Yesterday, my mother was attacked on her way home from work. My mom walks about 4 miles to and from work every day and yesterday, she was almost home–in her own neighborhood–when a group of girls ran up behind her, hitting her from behind and shoving her down onto the pavement. Then they ran off. She is quite shaken up and badly bruised and scraped up, but otherwise she seems to be okay. A man who was driving by and witnessed the whole thing stopped immediately and helped her up. A woman who had also seen the attack gave my mom a ride home. The strange thing about it was that this was a purely random act of violence. The girls did not take anything from my mom and were not trying to mug her. Who runs up to a middle-aged woman and knocks her down on the street?! She is still very disturbed about this whole event and feels violated. To not feel safe walking home in broad daylight in your own neighborhood is awful. And to not understand why someone would do this is also unsettling.
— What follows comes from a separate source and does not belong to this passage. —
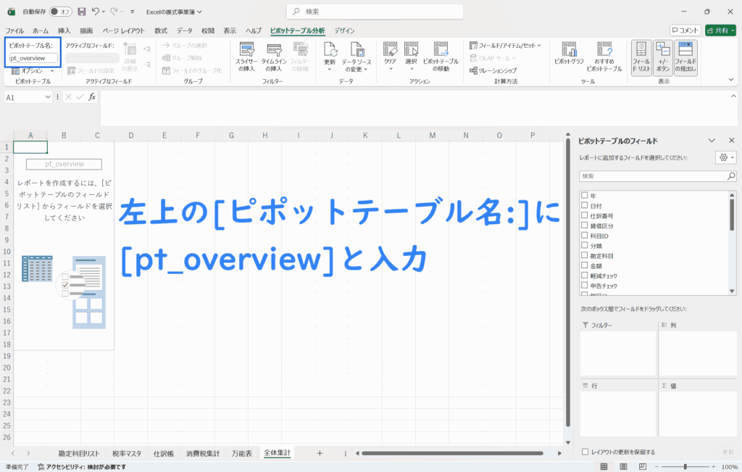Open the Design (デザイン) ribbon tab
The image size is (742, 472).
click(x=344, y=30)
I’ve been thinking about this almost constantly since my mom told me about it yesterday. And the only conclusion I can come to is that these random acts of violence must be countered with random acts of kindness. We hear about random (and not random) acts of violence every day on the news and in our personal lives and I think these stories worry at our psyches, instilling fear in us a little at a time until we are afraid of a whole host of people and things. This fear transforms into all kinds of negative responses–depression, anxiety, paralysis in our actions, more violence, discrimination, etc.
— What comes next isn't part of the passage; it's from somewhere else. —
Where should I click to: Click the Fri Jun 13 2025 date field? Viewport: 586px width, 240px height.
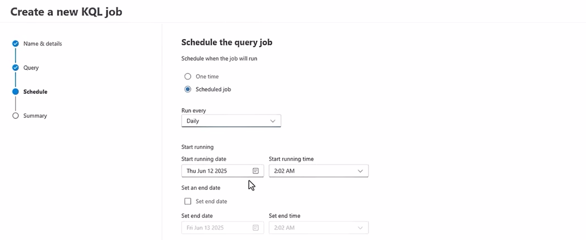tap(222, 228)

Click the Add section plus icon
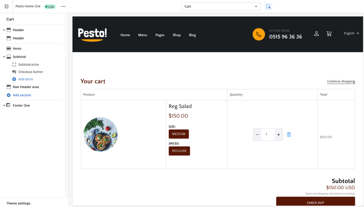click(9, 95)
Since hearing about this yesterday, there has been a quiet whisper in my head, “Random acts of violence…random acts of kindness” over and over again, like a mantra. These random acts of violence cannot be allowed to define us and how we relate to the world. My mom practices random acts of kindness in her daily life all the time and this attack, this violation, will not change that. We must all practice random acts of kindness every day in our lives. We must put compassion and loving kindness out into the world in every way we know how. We must learn what we can from the violence in the world and work to neutralize it at the structural level, the systemic level, the community level, and at the individual level. That violence performed by those girls was not created in a vacuum. Those girls are not bad or evil. Their violent actions are the product of a violent system and a violent culture. And we must work to promote more compassionate systems, more compassionate communities, and more compassionate individuals by being kinder ourselves every moment of every day.
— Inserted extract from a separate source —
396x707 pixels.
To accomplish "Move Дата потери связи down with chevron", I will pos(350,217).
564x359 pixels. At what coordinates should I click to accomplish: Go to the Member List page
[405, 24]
Thinking of your poor Mama today. How awful! I’m so glad she’s OK and that nothing was taken…especially not her commitment to kindness or yours. xoxo
Thanks, Rain! 🙂
Very troubling indeed. As a commute-walker myself (and daughter) I found this an unsettling and really discouraging event.
Seriously.
So the real act of kindness in this pretty scary event is that two people who do not know me, stopped to take care me. That random act of kindness is way more powerful than what those girls did. The kindness that they showed me is what community is all about. The other thing is that I feel really lucky. It could have been worse.
So true! You’re always so good at finding the bright side. xoxo
I saw a scene in a movie the other day- I think the movie is called “The Coach” -Samuel Jackson is the coach. He coaches a basketball team in a poor urban neighborhood and challenges his players to commit to getting good grades and behaving honorably. His promise to them, if they do this is that he will never give up on them. I just wonder how many young people hear that from their teacher, parents or the community. Certainly not frequently enough from enough of us.